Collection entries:
—————

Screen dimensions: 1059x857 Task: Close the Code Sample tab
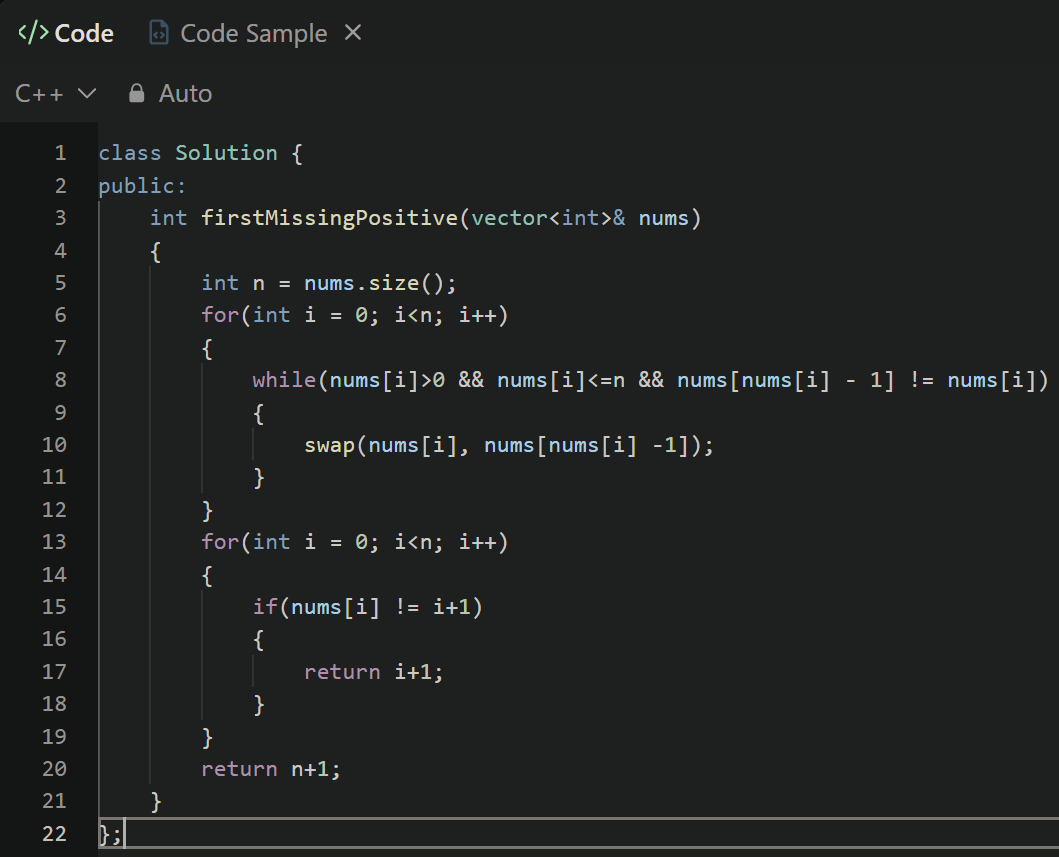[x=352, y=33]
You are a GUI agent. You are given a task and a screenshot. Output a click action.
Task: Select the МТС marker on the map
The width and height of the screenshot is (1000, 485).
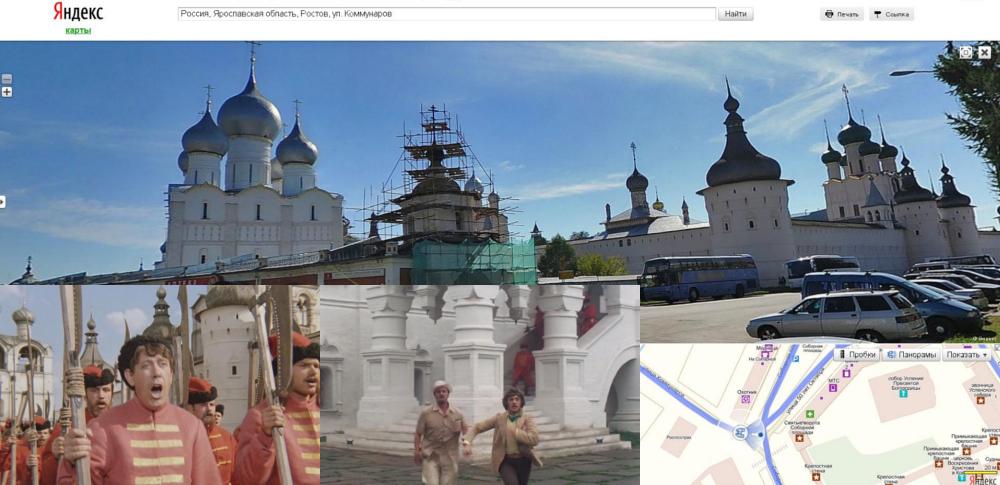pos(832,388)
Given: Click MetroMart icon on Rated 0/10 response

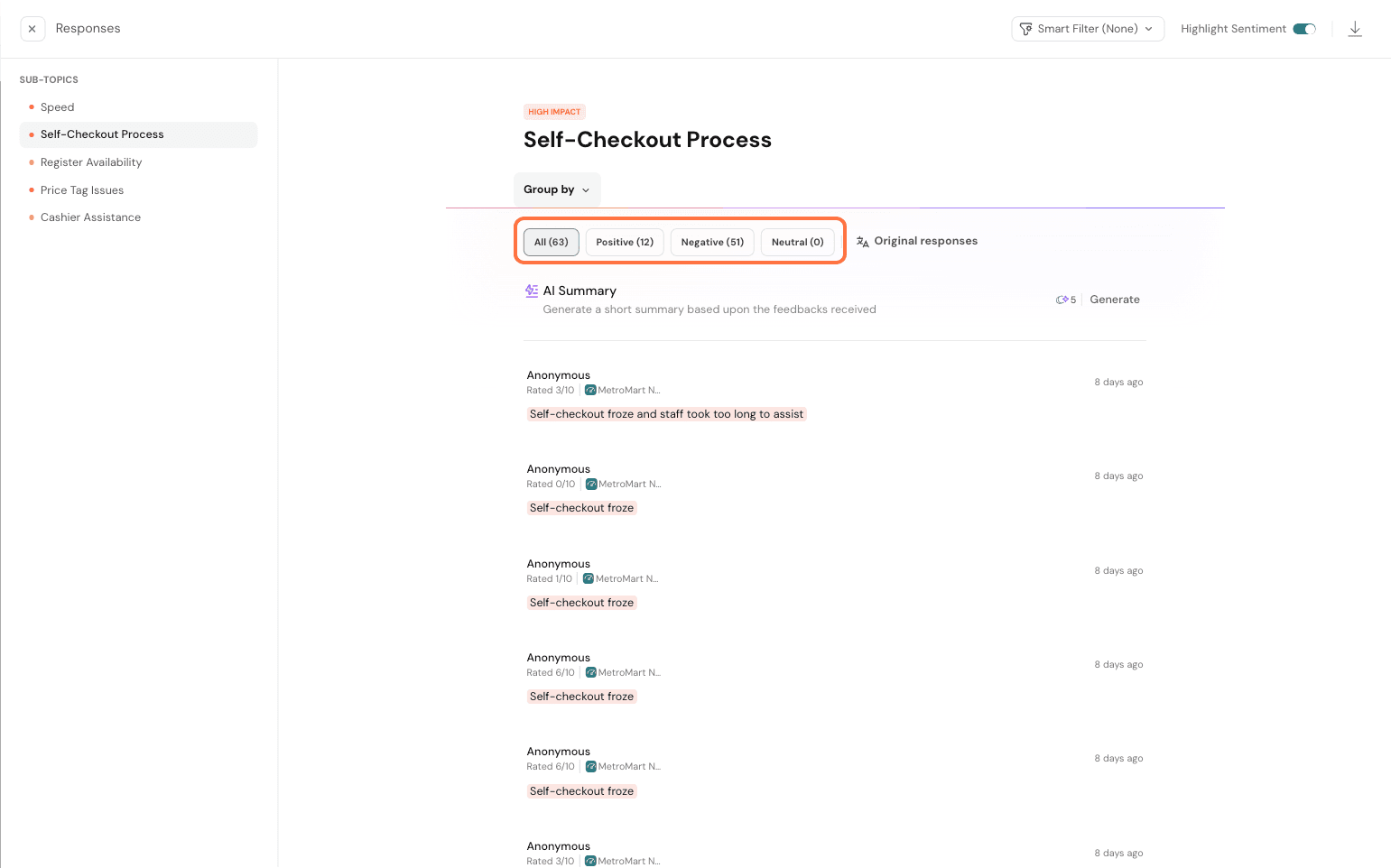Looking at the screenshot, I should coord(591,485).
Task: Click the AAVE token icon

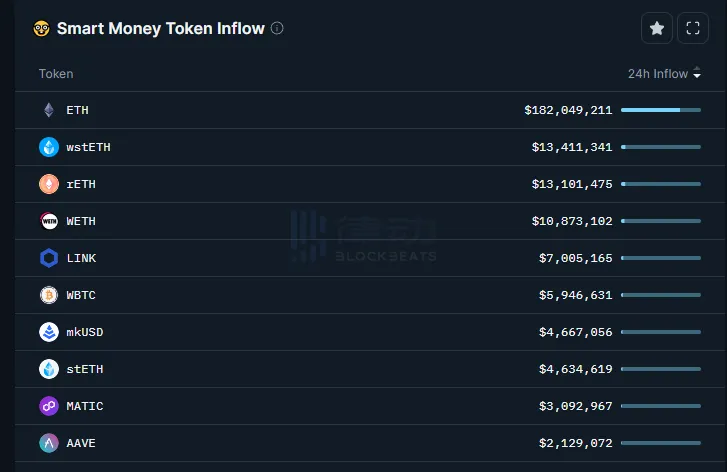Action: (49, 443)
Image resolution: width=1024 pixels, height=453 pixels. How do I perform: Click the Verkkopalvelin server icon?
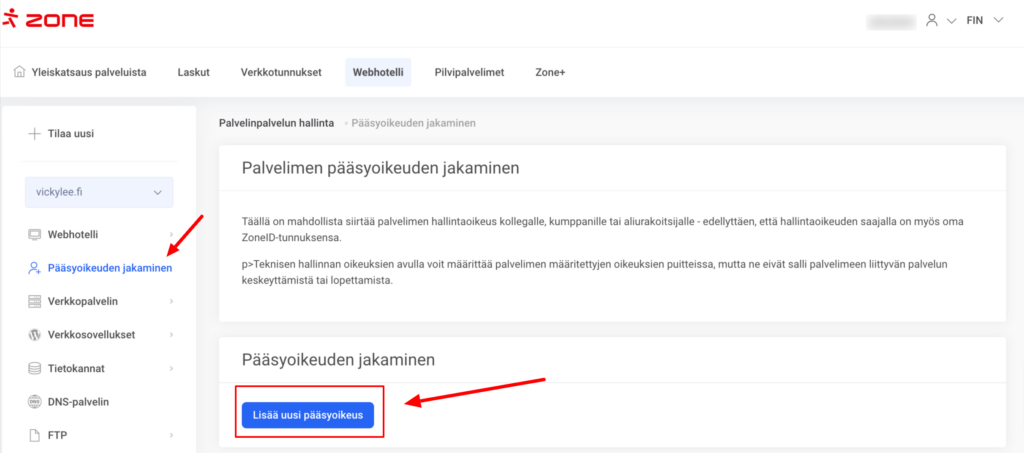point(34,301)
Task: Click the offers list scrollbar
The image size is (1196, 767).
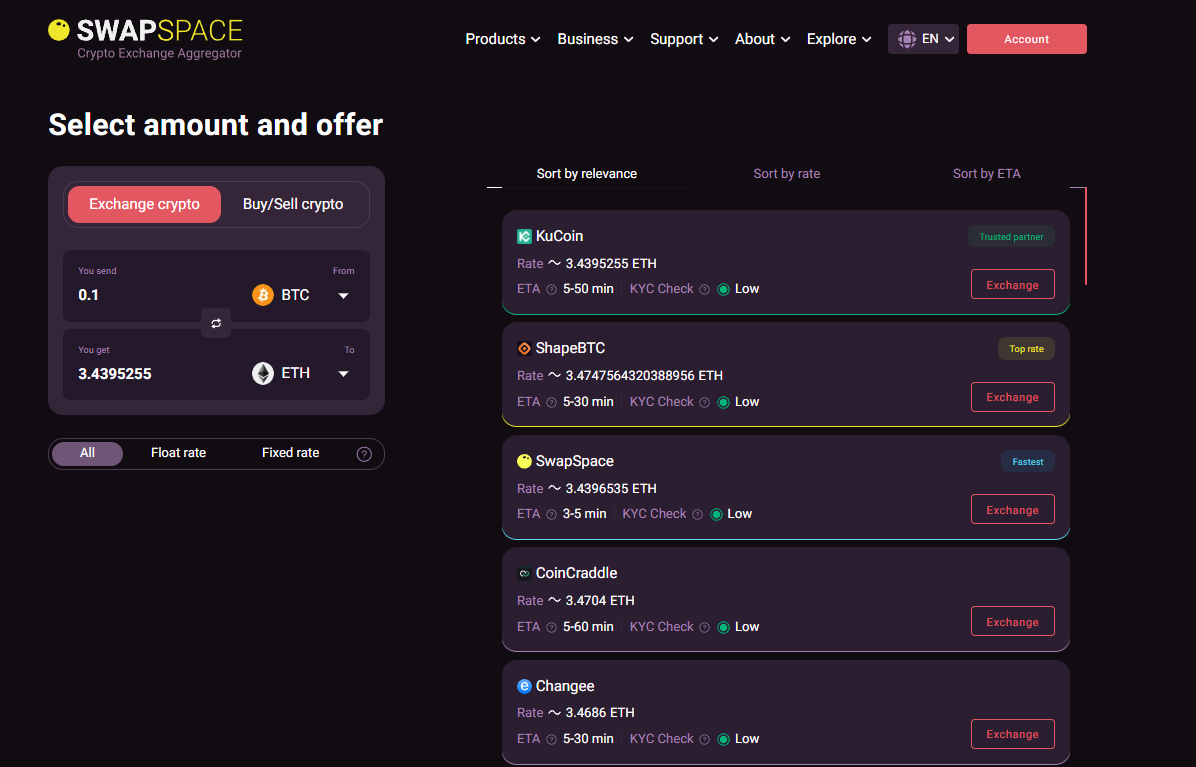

—————

▶ Exercise prompt
If an entry contains an image, print the rest of that entry exactly and leave the image out.

▶ Task solution
Screen dimensions: 1059x857 Task: Close the Code Sample tab
[x=352, y=33]
You are a GUI agent. You are given a task and a screenshot. Output a click action.
Task: Select the МТС marker on the map
The width and height of the screenshot is (1000, 485).
pos(832,388)
Given: Click MetroMart icon on Rated 0/10 response

Looking at the screenshot, I should coord(591,485).
Task: Click the AAVE token icon

Action: (49, 443)
Image resolution: width=1024 pixels, height=453 pixels. How do I perform: Click the Verkkopalvelin server icon?
point(34,301)
Task: Click the offers list scrollbar
The image size is (1196, 767).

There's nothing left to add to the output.